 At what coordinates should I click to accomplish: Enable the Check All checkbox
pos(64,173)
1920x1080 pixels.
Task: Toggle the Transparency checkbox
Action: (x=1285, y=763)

WHAT YOU WILL DO:
Render every line of the records above as a JSON array of strings, one string per line, and leave out any blank lines.

ANSWER:
[
  " At what coordinates should I click to accomplish: Enable the Check All checkbox",
  "pos(64,173)",
  "1920x1080 pixels.",
  "Task: Toggle the Transparency checkbox",
  "Action: (x=1285, y=763)"
]